(词语与元素定位记录)
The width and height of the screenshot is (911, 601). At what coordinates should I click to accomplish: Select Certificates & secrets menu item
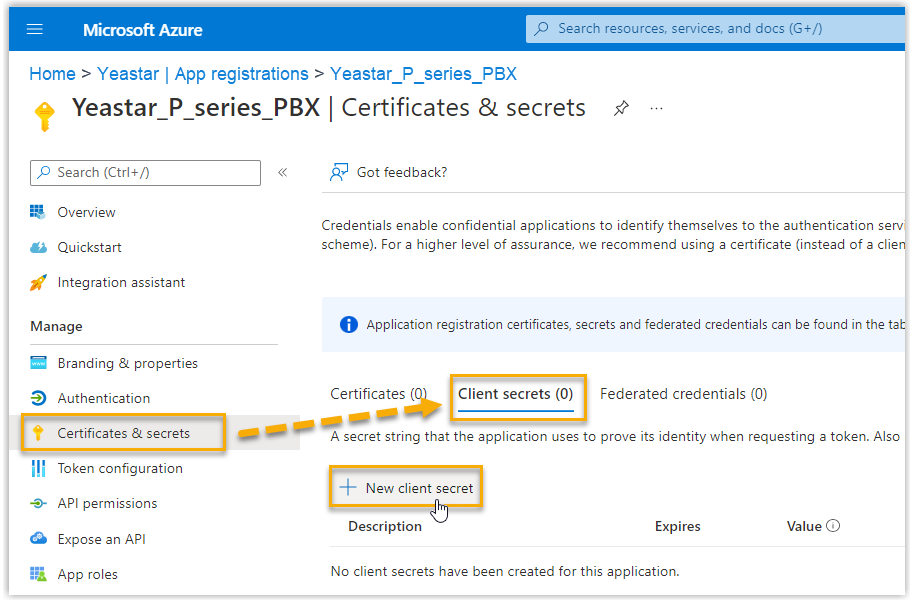coord(123,433)
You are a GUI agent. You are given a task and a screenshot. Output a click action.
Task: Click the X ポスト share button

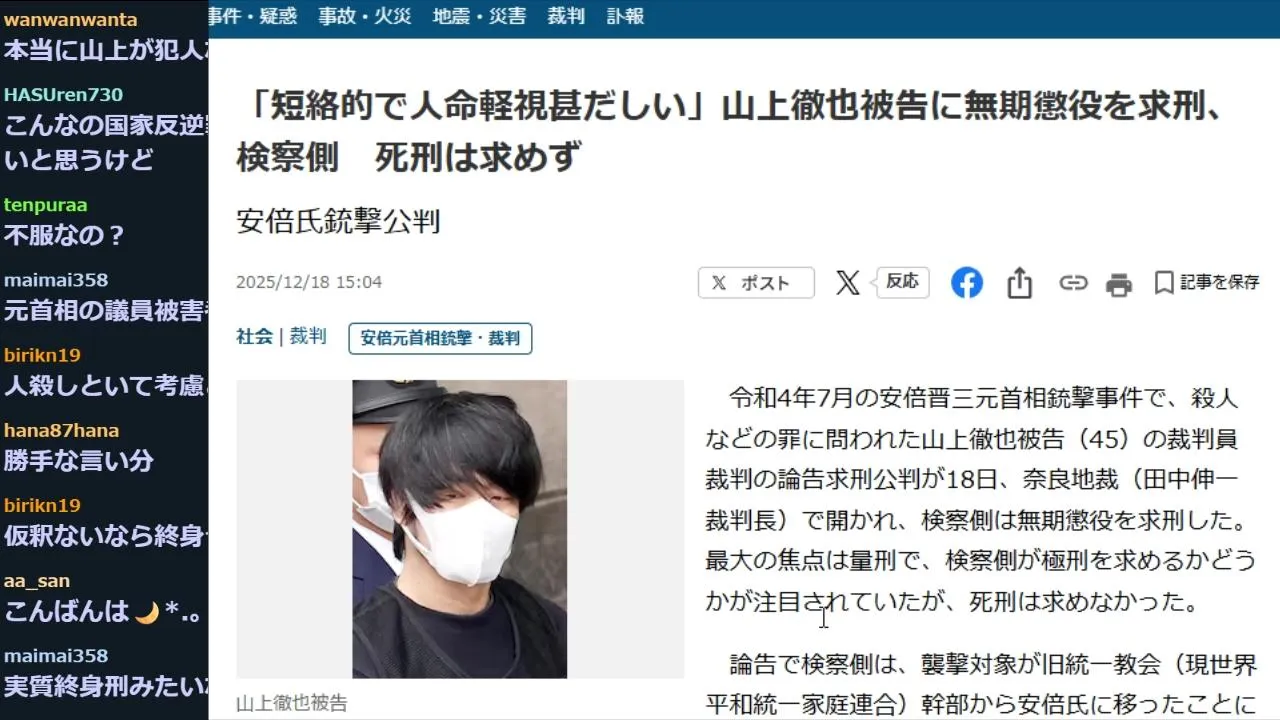(756, 283)
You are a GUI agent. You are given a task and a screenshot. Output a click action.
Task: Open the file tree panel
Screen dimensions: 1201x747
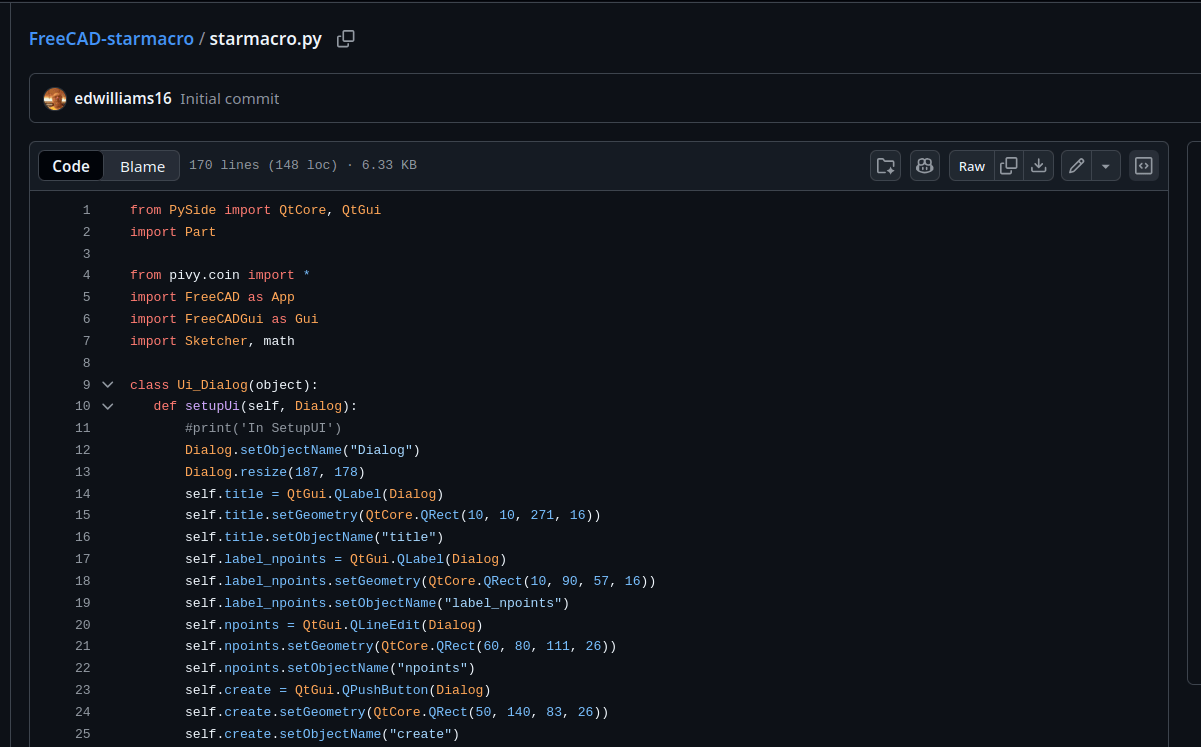coord(885,165)
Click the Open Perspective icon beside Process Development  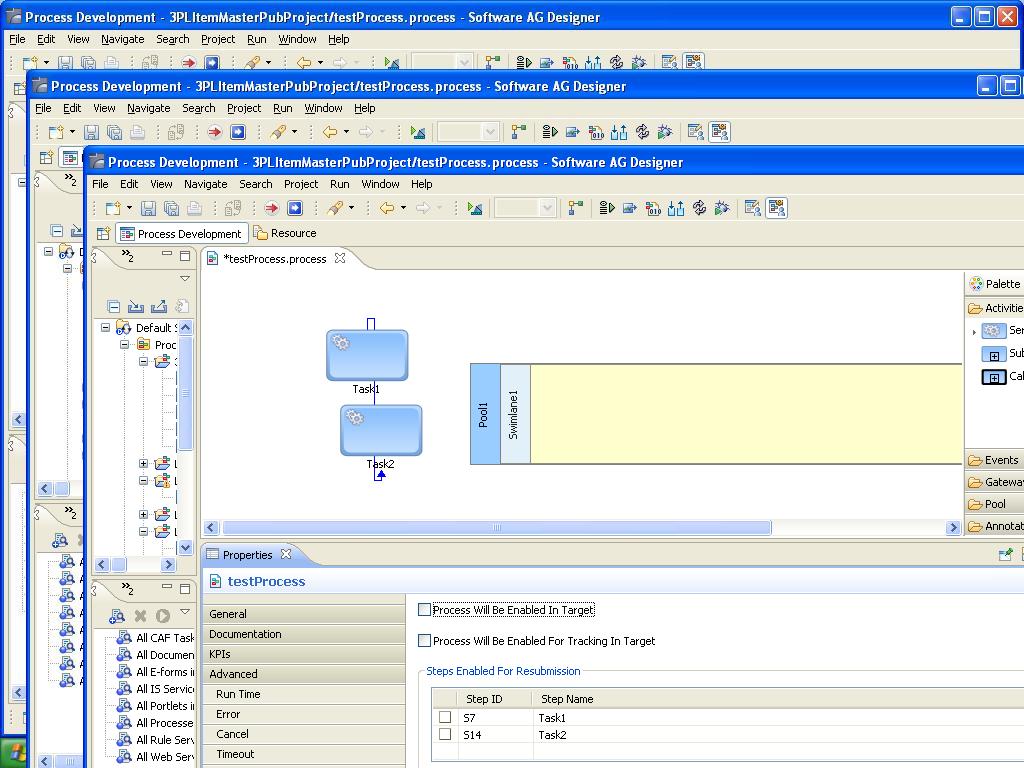click(x=103, y=233)
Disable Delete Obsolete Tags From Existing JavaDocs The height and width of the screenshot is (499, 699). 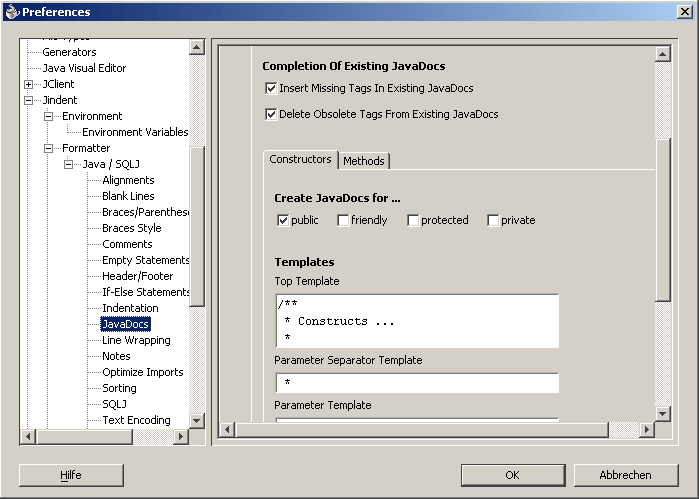click(271, 114)
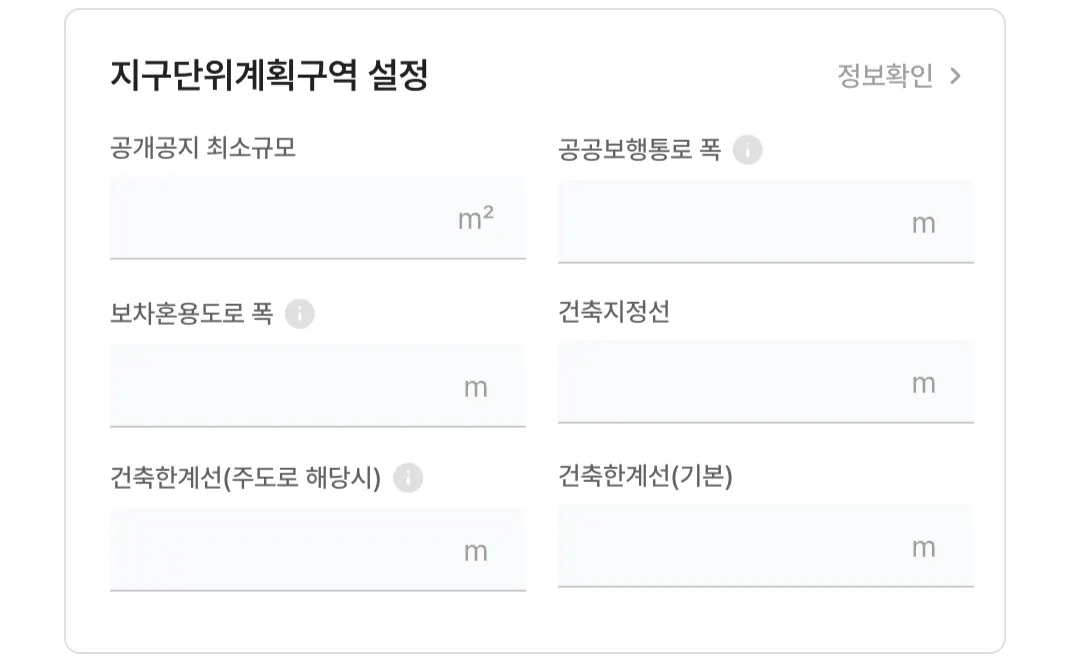Click the m unit in 건축지정선 field

tap(924, 384)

- 任务目标
请把列表从开头到含有“coord(123,433)”的那一行（首尾两行都算在内）放入一个 JSON 字符串列表，每行对应一个字符串，空行不计。答案中不要包含图片。

- 参考解答
[
  "The width and height of the screenshot is (911, 601). At what coordinates should I click to accomplish: Select Certificates & secrets menu item",
  "coord(123,433)"
]